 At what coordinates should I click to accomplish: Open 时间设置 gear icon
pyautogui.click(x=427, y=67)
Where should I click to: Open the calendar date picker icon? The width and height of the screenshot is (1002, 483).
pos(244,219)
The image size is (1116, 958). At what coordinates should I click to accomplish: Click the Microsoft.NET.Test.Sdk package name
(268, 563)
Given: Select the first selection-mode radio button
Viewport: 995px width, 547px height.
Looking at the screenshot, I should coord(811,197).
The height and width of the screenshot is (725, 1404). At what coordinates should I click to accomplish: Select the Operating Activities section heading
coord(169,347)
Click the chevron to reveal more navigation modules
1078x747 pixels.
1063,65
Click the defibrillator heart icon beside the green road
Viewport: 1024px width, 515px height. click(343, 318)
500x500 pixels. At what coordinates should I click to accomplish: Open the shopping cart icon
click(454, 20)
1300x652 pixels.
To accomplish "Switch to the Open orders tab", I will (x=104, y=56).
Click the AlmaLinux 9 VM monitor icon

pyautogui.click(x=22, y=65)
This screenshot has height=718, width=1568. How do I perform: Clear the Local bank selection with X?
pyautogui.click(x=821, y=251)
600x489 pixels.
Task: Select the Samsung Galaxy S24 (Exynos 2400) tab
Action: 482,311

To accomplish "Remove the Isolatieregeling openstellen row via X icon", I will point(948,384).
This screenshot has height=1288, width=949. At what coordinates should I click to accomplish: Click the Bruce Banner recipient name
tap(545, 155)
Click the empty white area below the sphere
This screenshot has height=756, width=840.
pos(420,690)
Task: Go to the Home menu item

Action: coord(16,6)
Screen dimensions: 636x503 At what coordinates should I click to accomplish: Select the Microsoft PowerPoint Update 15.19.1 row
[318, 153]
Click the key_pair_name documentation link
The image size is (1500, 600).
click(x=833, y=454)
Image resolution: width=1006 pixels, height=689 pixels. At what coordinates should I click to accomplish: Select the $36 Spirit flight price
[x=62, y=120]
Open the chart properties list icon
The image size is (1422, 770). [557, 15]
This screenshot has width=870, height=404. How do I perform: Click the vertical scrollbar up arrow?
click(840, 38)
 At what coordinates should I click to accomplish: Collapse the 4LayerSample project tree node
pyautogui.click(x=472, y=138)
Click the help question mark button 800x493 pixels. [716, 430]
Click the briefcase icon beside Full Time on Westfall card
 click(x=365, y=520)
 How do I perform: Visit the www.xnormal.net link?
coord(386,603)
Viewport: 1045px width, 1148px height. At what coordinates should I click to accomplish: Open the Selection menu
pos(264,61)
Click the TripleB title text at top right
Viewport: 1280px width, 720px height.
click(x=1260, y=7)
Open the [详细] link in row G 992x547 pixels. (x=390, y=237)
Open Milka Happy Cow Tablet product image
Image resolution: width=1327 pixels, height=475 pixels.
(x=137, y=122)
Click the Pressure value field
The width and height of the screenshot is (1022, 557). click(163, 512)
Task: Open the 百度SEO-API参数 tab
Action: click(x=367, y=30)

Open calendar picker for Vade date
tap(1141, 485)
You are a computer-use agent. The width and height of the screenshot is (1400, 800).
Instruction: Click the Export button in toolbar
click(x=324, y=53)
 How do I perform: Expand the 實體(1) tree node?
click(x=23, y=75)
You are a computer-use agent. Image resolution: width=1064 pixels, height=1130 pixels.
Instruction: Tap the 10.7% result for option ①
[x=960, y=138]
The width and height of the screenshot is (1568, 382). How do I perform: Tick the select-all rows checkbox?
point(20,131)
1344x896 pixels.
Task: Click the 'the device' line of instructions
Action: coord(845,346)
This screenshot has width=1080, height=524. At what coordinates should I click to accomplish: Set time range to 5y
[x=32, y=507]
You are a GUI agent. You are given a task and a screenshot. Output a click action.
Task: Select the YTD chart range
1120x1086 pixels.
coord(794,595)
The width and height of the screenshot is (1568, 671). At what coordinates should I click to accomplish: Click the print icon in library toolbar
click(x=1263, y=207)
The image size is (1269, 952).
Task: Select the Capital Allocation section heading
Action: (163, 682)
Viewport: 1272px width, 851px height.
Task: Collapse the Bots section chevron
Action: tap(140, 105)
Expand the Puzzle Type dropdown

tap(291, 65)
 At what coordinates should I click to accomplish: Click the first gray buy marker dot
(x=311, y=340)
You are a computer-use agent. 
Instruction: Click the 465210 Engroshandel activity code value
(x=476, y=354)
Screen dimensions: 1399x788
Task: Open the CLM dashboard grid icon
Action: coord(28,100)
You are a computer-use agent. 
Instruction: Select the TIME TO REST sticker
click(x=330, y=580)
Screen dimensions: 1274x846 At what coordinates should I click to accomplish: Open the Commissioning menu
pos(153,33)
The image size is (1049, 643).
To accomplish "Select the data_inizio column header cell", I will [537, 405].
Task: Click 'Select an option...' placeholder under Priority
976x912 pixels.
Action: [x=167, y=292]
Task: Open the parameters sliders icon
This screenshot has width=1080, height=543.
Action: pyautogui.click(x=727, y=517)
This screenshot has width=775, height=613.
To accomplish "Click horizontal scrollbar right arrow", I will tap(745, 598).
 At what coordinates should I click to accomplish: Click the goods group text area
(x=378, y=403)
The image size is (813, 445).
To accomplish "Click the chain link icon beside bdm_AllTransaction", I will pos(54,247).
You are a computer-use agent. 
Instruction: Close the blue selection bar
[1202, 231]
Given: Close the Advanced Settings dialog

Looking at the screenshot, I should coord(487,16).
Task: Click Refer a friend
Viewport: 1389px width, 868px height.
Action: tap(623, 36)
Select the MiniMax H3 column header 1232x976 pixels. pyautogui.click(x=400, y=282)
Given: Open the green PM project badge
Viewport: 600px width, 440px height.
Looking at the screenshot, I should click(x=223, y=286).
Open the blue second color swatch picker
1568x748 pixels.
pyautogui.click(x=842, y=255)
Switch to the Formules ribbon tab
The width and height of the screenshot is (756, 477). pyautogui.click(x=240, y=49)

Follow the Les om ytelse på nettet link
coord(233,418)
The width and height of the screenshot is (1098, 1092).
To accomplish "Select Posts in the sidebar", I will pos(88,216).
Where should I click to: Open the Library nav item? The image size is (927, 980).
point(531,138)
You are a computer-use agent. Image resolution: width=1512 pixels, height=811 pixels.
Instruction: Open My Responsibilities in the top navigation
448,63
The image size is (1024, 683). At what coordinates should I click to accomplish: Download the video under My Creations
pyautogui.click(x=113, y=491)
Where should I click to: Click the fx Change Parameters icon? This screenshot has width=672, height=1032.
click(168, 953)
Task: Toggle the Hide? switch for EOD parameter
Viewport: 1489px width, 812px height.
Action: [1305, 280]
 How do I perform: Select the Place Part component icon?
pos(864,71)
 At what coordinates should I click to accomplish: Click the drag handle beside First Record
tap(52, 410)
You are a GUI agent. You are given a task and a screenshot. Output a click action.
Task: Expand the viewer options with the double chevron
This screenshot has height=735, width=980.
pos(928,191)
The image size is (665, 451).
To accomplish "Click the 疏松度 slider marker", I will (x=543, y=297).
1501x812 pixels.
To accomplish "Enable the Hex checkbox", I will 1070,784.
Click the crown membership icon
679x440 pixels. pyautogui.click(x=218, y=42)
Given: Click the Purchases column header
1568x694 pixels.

◆ **YOUR GOAL**
Print the line containing "Given: Open the green PM project badge" and every line after it to the end of the records above, exactly as written, and nothing else.

◆ **RESPONSE**
Given: Open the green PM project badge
Viewport: 600px width, 440px height.
Looking at the screenshot, I should click(x=223, y=286).
Open the blue second color swatch picker
1568x748 pixels.
pyautogui.click(x=842, y=255)
Switch to the Formules ribbon tab
The width and height of the screenshot is (756, 477). pyautogui.click(x=240, y=49)

Follow the Les om ytelse på nettet link
coord(233,418)
The width and height of the screenshot is (1098, 1092).
To accomplish "Select Posts in the sidebar", I will pos(88,216).
Where should I click to: Open the Library nav item? The image size is (927, 980).
point(531,138)
You are a computer-use agent. Image resolution: width=1512 pixels, height=811 pixels.
Instruction: Open My Responsibilities in the top navigation
448,63
The image size is (1024, 683). At what coordinates should I click to accomplish: Download the video under My Creations
pyautogui.click(x=113, y=491)
Where should I click to: Click the fx Change Parameters icon? This screenshot has width=672, height=1032.
click(168, 953)
Task: Toggle the Hide? switch for EOD parameter
Viewport: 1489px width, 812px height.
Action: [1305, 280]
 How do I perform: Select the Place Part component icon?
pos(864,71)
 At what coordinates should I click to accomplish: Click the drag handle beside First Record
tap(52, 410)
You are a GUI agent. You are given a task and a screenshot. Output a click action.
Task: Expand the viewer options with the double chevron
This screenshot has height=735, width=980.
pos(928,191)
The image size is (665, 451).
To accomplish "Click the 疏松度 slider marker", I will (x=543, y=297).
1501x812 pixels.
To accomplish "Enable the Hex checkbox", I will 1070,784.
Click the crown membership icon
679x440 pixels. pyautogui.click(x=218, y=42)
Given: Click the Purchases column header
1568x694 pixels.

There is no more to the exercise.